Oh! Just remembered: also when you delete your data, like a memory let’s say, the encrypted blob is also deleted from S3.

On Amazon
Now, S3 claims that they don’t do anything with the data in your buckets. I’ve read their policies a couple times and it actually sounds like that’s the case (I choose to not actually trust them—so what’s hosted is the asymmetrically encrypted object blob—even the file name, just not the extension—cause that made it much harder for how i then decrypt and show you the image temporarily in the browser without storing anything other than the decrypted binary temporarily on ets).

However, I do presume that their AI systems are involved in similar practices to scan public (and possibly private) images to train and build up their image recognition training sets. I presume this because that’s standard industry practice for the economic model.

So that’s when I realized I had to asymmetrically encrypt (with your password-derived key) because I didn’t want to “trust” that they wouldn’t do that with peoples data.

This also allows me to keep the buckets public but restricted with their CORS policy etc—which allows the frequent and hard to predict pulling of images for people (although as I write I realize I think I can update this now again to be private with presigned urls because the binary now gets stored in ets)—because the data is totally encrypted with the NaCl/libsodium libraries that the authors suggest not even the NSA can break (again all i can do is use my judgement and then decide to trust or not—I decided to trust them because they made a note on how NIST recommends algorithms and bit sizes that are strong for everyone but the NSA, hence 256 over 512 for SHA, which was my hunch, so that helped me feel like the library had similar hunches and I could count on it—it’s also recommended by the Practical Security book on prag prog). But you can forever go down the rabbit hole on wondering.

I encourage anyone to test and see if they can pull down any encrypted blobs from Metamorphics buckets (staging or otherwise and verify that the encrypted data is useless). Ive searched for them on grayhatwarfare but they don’t show up (although I don’t have a premium account so that may be why).

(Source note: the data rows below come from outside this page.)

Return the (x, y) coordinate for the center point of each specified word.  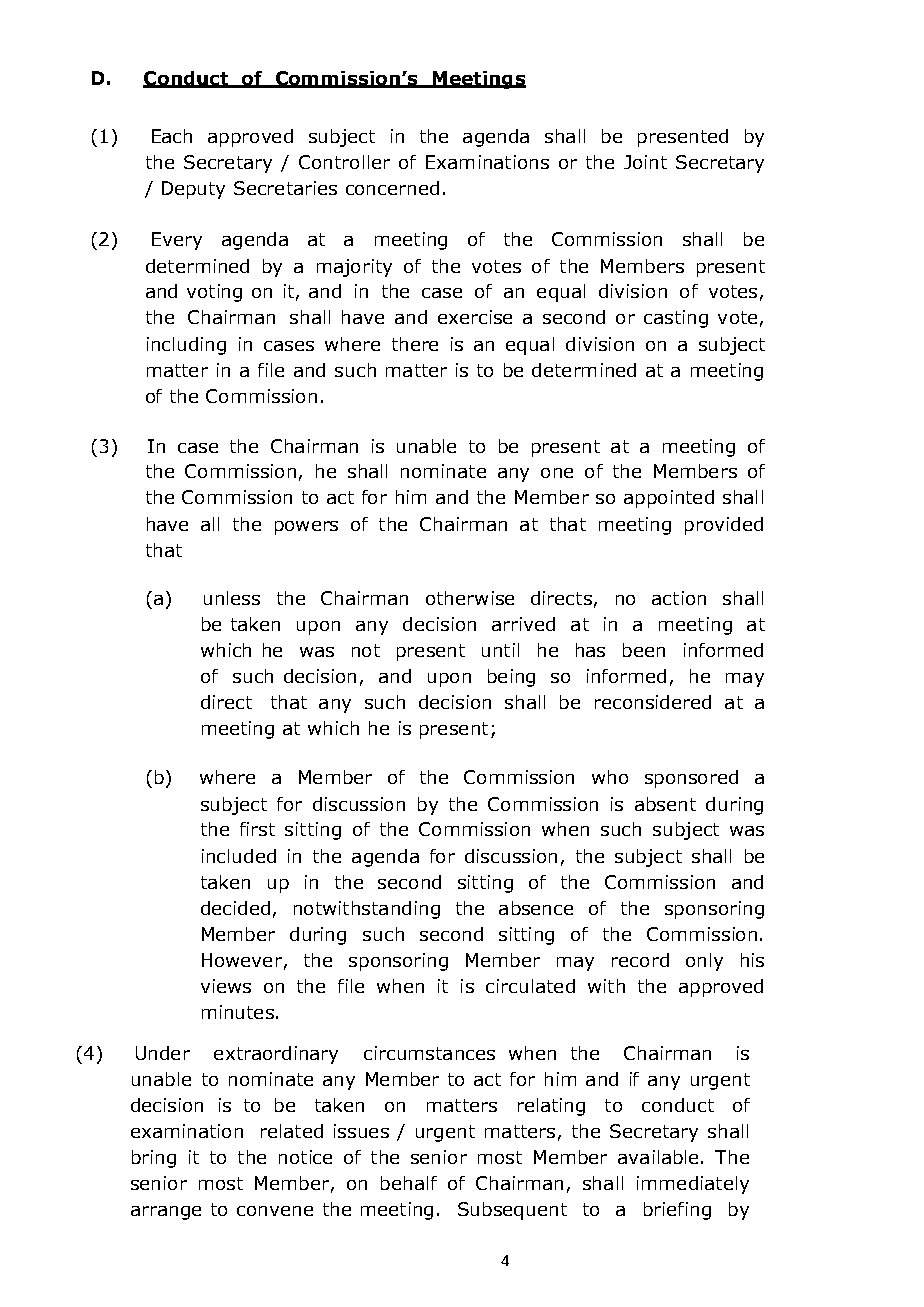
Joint (645, 162)
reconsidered (653, 702)
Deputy (193, 190)
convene (275, 1211)
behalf (409, 1183)
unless (232, 598)
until (500, 650)
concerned (392, 188)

They are currently named like: metamorphic-memories, metamorphic-avatars, and (I think) staging-metamorphic-memories (on my phone) etc.

On Render
The founder of Render comes from Stripe. And I felt Stripe is probably the most trustworthy with your data in the payments space. That inclined me to believe that @anuragg would bring similar if not better data and privacy practices. Again, I just have to trust at this point.

They also have temporary logging by default of only 7 days, which made me, again, feel that they had a similar respect for operational functionality and people’s data. And they encrypt their databases, use tls 1.3/1.2, I believe, when it’s supported.

However, I take a similar step as with Amazon and asymmetrically encrypt that data too before it hits the database with them (then I use amazon’s own symmetric encryption to encrypt that blob at rest).

Additionally with Render, the asymmetric encrypted data is then symmetrically encrypted by me with the Cloak/cloak_ecto library and I don’t store any logs outside of Render’s temp 7 day logs. Also, the logs are the base server error/warning logs.

Symmetric not asymmetric
Things not asymmetrically encrypted include the stripe_id. I added a section to the privacy policy on how a government may be able to get metadata by court ordering stripe and metamorphic’s databases (https://metamorphic.com/privacy), but it’s pretty trivial. Metamorphic is about protecting you and your data from surveillance capitalism and those AI systems, rather than making you 100% invisible/anonymous. It’s probably possible to do on Metamorphic but I don’t offer any guidance for that cause it’s next to impossible in the digital space.

Not encrypted
Things not encrypted explicitly by me but by my hosting provider only, are things like Boolean data that indicates really nothing sensitive or personal at all.

Okay this is probably straying off topic, sorry!